_PROBLEM REQUIREMENTS_
Please print, without any change, the part of the rows that opens with the line containing "Where should I click to: Pick" and closes with the line containing "tap(730, 60)". Include both of those lines and nothing else.

— begin TASK INPUTS —

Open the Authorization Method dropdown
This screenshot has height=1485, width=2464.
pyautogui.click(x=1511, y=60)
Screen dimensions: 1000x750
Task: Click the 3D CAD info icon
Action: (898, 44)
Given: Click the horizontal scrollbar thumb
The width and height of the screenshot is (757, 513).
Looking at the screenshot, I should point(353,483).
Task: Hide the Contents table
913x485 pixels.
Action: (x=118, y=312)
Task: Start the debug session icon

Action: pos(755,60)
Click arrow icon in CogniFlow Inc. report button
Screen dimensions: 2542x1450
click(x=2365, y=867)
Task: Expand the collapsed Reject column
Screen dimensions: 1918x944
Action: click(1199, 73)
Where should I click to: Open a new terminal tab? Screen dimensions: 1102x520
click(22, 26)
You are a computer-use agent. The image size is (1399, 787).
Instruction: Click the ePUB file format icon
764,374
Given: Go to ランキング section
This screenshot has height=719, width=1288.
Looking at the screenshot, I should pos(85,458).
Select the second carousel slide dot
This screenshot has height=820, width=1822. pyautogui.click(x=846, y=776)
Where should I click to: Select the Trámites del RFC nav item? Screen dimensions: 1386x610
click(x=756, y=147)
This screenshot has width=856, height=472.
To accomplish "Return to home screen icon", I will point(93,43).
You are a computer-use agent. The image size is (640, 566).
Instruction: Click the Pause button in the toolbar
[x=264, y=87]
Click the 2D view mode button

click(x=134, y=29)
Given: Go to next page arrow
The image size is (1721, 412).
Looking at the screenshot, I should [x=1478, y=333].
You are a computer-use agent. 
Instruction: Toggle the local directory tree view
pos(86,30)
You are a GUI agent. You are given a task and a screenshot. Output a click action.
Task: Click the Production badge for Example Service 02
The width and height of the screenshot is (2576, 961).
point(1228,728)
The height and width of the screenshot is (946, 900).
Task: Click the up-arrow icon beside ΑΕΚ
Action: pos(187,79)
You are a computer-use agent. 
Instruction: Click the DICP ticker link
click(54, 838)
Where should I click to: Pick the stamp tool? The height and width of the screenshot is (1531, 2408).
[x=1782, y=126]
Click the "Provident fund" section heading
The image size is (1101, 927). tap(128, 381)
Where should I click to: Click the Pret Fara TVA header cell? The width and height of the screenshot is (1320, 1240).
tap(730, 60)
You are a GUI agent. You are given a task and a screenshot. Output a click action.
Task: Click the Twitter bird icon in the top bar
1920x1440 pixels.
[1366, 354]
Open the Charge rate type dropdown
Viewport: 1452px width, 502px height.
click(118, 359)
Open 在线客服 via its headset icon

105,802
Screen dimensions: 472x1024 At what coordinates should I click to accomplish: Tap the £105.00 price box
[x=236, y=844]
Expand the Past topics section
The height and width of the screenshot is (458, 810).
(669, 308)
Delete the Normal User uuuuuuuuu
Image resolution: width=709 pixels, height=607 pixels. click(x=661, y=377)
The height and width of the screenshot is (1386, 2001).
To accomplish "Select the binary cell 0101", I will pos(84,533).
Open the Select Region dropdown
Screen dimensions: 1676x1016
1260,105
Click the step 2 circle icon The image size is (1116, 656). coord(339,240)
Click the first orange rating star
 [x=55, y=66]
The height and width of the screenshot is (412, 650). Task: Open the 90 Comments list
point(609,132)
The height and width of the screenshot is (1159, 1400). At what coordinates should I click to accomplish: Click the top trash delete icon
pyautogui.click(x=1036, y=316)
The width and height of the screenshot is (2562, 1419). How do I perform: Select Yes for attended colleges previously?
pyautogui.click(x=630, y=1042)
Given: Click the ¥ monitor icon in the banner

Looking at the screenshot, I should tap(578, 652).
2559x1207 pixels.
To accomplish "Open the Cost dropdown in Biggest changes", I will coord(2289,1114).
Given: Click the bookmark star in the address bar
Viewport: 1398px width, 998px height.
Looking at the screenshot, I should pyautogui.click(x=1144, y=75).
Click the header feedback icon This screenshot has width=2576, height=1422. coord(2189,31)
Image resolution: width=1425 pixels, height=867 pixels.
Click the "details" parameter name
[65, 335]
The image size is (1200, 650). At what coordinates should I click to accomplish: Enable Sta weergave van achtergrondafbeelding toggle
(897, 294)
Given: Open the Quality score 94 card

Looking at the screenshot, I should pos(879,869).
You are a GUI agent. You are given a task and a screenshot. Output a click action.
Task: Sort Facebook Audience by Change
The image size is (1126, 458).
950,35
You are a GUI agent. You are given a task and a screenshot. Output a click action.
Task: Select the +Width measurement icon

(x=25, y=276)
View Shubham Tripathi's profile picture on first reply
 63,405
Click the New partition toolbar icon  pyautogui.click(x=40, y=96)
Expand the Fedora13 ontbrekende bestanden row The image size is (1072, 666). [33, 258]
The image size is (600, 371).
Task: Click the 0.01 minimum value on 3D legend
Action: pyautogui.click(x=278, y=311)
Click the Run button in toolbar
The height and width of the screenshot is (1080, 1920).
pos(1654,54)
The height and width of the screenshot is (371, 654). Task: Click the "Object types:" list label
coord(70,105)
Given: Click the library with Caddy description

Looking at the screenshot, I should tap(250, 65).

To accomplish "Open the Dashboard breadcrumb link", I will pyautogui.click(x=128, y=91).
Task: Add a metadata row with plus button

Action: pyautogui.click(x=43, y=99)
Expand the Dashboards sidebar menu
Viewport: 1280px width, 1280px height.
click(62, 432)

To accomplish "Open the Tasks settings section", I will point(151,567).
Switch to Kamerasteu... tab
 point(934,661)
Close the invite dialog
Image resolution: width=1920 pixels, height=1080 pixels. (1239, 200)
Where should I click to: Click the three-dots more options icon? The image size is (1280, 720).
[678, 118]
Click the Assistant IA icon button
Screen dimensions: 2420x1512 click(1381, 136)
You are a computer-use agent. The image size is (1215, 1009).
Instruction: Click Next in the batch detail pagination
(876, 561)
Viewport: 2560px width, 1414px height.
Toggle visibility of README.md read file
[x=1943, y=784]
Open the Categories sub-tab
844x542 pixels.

— end TASK INPUTS —

_IN RESPONSE_
Where should I click to: Pick the stamp tool? The height and width of the screenshot is (1531, 2408).
[x=1782, y=126]
Click the "Provident fund" section heading
The image size is (1101, 927). tap(128, 381)
Where should I click to: Click the Pret Fara TVA header cell? The width and height of the screenshot is (1320, 1240).
tap(730, 60)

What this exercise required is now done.